Film horor-komedi Ghost in the Shell karya sutradara Joko Anwar mencatatkan performa impresif di tangga box office Indonesia. Pada hari keenam penayangannya di bioskop, film ini berhasil menarik lebih dari 1 juta penonton.
Pencapaian tersebut diumumkan langsung oleh Joko Anwar melalui akun Instagram pribadinya. Ia menyampaikan apresiasi mendalam kepada seluruh penonton yang telah memberikan dukungan.
“Terima kasih teman-teman WNI. Sampai dengan sore hari ke-6, Ghost in the Shell sudah tembus 1.000.000 penonton,” tulis Joko Anwar, seperti dikutip dari unggahannya pada Rabu (22/4/2026).
Ia menambahkan, “Terima kasih karena mau merayakan kemenangan, walau hanya dalam film bersama kami.”
Sambutan positif terhadap film ini telah terlihat sejak hari pertama penayangan. Pada tanggal perilisannya, Ghost in the Shell berhasil menggaet 154.279 penonton.

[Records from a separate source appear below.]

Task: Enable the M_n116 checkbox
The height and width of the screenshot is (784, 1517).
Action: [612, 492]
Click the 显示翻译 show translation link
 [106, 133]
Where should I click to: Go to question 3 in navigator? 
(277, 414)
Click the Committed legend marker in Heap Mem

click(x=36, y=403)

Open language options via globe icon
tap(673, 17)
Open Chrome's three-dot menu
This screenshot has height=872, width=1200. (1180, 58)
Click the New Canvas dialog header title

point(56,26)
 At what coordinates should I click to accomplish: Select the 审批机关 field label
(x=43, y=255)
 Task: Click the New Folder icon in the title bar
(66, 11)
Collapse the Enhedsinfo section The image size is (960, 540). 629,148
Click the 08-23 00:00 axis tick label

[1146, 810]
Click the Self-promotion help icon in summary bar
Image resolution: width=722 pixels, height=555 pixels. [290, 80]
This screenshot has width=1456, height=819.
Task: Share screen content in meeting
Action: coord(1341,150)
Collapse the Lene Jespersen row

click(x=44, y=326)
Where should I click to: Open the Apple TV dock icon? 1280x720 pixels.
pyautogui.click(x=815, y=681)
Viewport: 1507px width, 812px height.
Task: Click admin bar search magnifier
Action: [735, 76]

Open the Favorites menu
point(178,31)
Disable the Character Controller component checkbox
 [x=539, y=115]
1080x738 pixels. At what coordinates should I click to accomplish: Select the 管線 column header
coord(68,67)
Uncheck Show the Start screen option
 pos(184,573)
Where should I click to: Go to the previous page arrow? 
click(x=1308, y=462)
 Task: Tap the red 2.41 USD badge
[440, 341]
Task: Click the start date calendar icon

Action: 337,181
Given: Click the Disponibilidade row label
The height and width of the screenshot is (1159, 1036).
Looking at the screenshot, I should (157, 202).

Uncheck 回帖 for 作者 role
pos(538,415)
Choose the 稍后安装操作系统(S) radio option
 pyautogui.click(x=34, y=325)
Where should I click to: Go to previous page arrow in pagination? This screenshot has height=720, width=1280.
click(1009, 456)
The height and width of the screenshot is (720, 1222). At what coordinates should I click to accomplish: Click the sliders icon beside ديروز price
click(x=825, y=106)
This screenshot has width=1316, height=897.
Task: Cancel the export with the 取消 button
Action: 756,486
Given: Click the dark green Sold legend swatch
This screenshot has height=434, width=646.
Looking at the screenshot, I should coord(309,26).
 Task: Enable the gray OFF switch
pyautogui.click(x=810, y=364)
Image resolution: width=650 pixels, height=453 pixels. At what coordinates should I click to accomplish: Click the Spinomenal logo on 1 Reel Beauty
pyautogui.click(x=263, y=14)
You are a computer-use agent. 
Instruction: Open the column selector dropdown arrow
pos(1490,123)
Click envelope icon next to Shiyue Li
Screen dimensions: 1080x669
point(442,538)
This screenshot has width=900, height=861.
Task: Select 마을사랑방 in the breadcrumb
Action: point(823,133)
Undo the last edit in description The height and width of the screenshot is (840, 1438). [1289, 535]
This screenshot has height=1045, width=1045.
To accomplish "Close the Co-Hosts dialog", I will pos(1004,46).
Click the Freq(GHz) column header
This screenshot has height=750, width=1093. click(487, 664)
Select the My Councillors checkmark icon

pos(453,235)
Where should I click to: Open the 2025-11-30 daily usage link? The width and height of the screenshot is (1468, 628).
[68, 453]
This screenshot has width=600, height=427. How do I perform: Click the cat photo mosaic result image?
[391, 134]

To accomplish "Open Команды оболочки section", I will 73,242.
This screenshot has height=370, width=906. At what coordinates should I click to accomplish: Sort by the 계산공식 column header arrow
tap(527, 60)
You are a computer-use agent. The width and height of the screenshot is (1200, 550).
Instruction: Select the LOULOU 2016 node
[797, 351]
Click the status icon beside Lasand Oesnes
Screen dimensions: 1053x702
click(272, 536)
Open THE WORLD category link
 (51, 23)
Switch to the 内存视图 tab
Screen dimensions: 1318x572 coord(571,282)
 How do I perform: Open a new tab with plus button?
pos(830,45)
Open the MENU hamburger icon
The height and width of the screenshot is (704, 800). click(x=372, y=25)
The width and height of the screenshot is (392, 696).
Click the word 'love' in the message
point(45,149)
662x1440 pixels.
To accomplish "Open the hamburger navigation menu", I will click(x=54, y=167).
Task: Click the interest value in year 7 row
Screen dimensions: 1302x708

Sinopsis dan Keunikan Film
Ghost in the Shell menyajikan narasi yang unik dengan memadukan genre horor dan komedi. Latar cerita film ini berpusat pada kehidupan di dalam lembaga pemasyarakatan bernama Labuhan Angsana.
Film ini mengisahkan perjuangan para narapidana dalam bertahan hidup dari ancaman hantu misterius. Teror tersebut secara spesifik mengincar individu dengan energi negatif, di tengah situasi penindasan dan ketidakadilan yang mewarnai sistem penjara.
Perhatian Internasional
Sebelum resmi menggebrak bioskop Indonesia, Ghost in the Shell telah lebih dulu mencuri perhatian kancah internasional. Film ini melakukan penayangan perdana di Berlinale Film Festival 2026 pada bulan Februari lalu, menandai pengakuan atas kualitasnya di mata perfilman global.
Film yang dibintangi oleh jajaran aktor ternama seperti Abimana Aryasatya, Rio Dewanto, Lukman Sardi, Bront Palarae, Tora Sudiro, dan Aming ini masih terus diputar di seluruh jaringan bioskop di Indonesia.